Frequency and perturbations of various peripheral blood cell populations before and after eculizumab treatment in paroxysmal nocturnal hemoglobinuria | Aplastic Anemia and MDS International Foundation (AAMDSIF) Return to top.

Frequency and perturbations of various peripheral blood cell populations before and after eculizumab treatment in paroxysmal nocturnal hemoglobinuria

Journal Title: 
Blood, cells, molecules & diseases
Primary Author: 
Gurnarci C
Author(s): 
Gurnari C, Graham AC, Efanov A, Pagliuca S, Durrani J, Awada H, Patel BJ, Lichtin AE, Visconte V, Sekeres MA, Maciejewski JP
Original Publication Date: 
Tuesday, December 8, 2020
Bone Marrow Disease(s): 

While red blood cells (RBCs) and granulocytes have been more studied, platelets and reticulocytes are not commonly used in paroxysmal nocturnal hemoglobinuria (PNH) flow-cytometry and less is known about susceptibility to complement-mediated destruction and effects of anti-complement therapy on these populations. We performed flow-cytometry of RBCs and granulocytes in 90 PNH patients and of platelets and reticulocytes in a subgroup (N = 36), to unveil perturbations of these populations during PNH disease course before and after anti-complement treatment. We found that platelets and reticulocytes were less sensitive to complement-mediated lysis than RBCs but not as resistant as granulocytes, as shown by mean sensitive fraction (difference in a given PNH population vs. PNH granulocyte clone size). In treated patients, reticulocytes, platelets, RBCs (with differences between type II and III) and granulocytes significantly increased post-treatment, confirming the role of PNH hematopoiesis within the context of anti-complement therapy.
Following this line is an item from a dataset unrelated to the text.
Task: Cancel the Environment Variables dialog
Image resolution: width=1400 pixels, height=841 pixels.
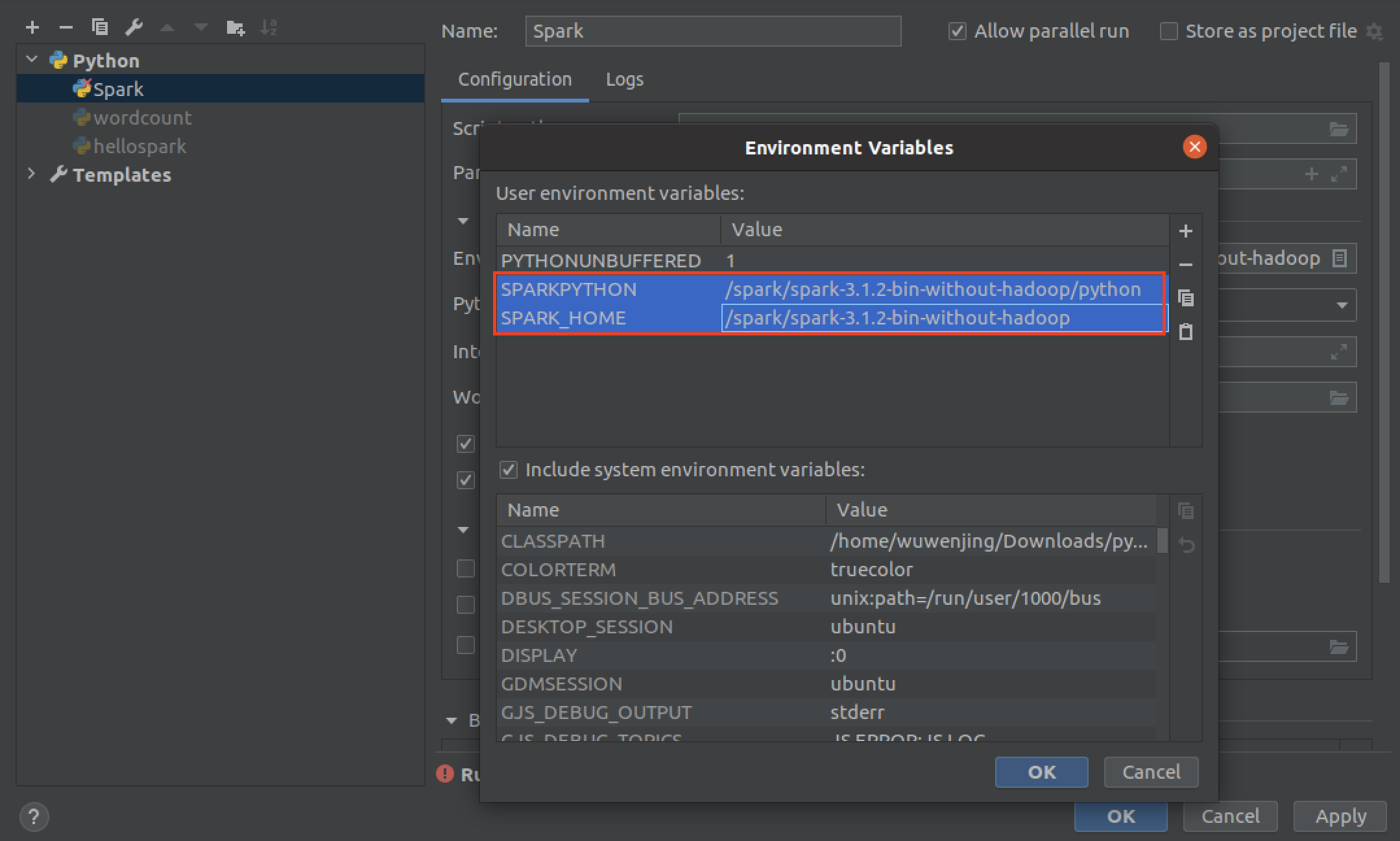Action: point(1151,772)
Moreover, we found that PNH platelet clone size reflects PNH granulocyte clone size. Finally, we established correlations between sensitive fraction of PNH cell-types and thrombosis. In sum, we applied a flow-cytometry panel for investigation of PNH peripheral blood populations' perturbations before and after eculizumab treatment to explore complement-sensitivity and kinetics of these cells during the disease course.